Furthermore, impurity-based feature importance for trees are **strongly
biased** and **favor high cardinality features** (typically numerical features)
over low cardinality features such as binary features or categorical variables
with a small number of possible categories.
Permutation-based feature importances do not exhibit such a bias. Additionally,
the permutation feature importance may be computed performance metric on the
model predictions and can be used to analyze any model class (not
just tree-based models).
The following example highlights the limitations of impurity-based feature
importance in contrast to permutation-based feature importance:
:ref:`sphx_glr_auto_examples_inspection_plot_permutation_importance.py`.

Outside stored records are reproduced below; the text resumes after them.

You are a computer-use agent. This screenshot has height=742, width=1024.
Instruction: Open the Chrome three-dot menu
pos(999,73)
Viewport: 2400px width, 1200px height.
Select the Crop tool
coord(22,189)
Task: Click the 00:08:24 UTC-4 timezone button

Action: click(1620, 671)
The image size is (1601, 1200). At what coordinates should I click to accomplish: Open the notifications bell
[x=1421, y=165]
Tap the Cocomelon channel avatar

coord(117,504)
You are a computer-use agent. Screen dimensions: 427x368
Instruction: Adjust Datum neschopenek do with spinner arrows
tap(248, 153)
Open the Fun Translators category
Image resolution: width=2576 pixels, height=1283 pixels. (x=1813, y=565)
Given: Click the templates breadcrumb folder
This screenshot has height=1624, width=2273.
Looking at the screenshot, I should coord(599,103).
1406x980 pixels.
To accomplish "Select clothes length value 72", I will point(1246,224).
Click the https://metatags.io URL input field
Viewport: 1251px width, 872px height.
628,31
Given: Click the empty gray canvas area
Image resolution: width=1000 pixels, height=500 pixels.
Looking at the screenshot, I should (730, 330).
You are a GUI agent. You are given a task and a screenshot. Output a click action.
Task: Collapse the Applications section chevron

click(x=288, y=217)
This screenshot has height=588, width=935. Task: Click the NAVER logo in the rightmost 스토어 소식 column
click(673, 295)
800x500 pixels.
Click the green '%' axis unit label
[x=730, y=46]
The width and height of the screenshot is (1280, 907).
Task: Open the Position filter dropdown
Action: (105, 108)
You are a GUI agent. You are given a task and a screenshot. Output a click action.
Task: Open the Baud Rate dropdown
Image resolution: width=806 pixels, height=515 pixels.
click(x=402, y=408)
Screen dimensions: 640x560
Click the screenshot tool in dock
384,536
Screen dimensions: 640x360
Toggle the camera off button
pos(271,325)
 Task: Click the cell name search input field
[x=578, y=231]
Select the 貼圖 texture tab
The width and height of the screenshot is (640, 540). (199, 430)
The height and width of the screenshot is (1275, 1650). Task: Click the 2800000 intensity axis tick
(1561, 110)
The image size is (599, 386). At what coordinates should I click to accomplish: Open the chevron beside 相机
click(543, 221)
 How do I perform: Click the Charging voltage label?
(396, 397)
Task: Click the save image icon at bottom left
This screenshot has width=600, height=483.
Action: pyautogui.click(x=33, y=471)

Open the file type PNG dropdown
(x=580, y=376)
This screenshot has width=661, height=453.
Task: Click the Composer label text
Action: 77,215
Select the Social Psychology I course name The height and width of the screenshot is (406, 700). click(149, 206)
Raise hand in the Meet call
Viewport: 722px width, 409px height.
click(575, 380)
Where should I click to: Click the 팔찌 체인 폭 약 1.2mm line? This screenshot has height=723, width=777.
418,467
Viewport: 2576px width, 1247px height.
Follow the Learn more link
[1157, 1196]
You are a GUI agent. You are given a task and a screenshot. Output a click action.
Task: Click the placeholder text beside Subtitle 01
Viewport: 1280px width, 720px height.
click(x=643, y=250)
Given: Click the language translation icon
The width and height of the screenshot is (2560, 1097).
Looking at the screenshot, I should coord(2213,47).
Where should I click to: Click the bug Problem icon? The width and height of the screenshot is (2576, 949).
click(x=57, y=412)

Misleading values on strongly correlated features
-------------------------------------------------
When two features are correlated and one of the features is permuted, the model
will still have access to the feature through its correlated feature. This will
result in a lower importance value for both features, where they might
*actually* be important.
One way to handle this is to cluster features that are correlated and only
keep one feature from each cluster. This strategy is explored in the following
example:
:ref:`sphx_glr_auto_examples_inspection_plot_permutation_importance_multicollinear.py`.
.. topic:: Examples:
* :ref:`sphx_glr_auto_examples_inspection_plot_permutation_importance.py`
* :ref:`sphx_glr_auto_examples_inspection_plot_permutation_importance_multicollinear.py`
.. topic:: References:
.. [1] L. Breiman, :doi:`"Random Forests" <10.1023/A:1010933404324>`,
Machine Learning, 45(1), 5-32, 2001.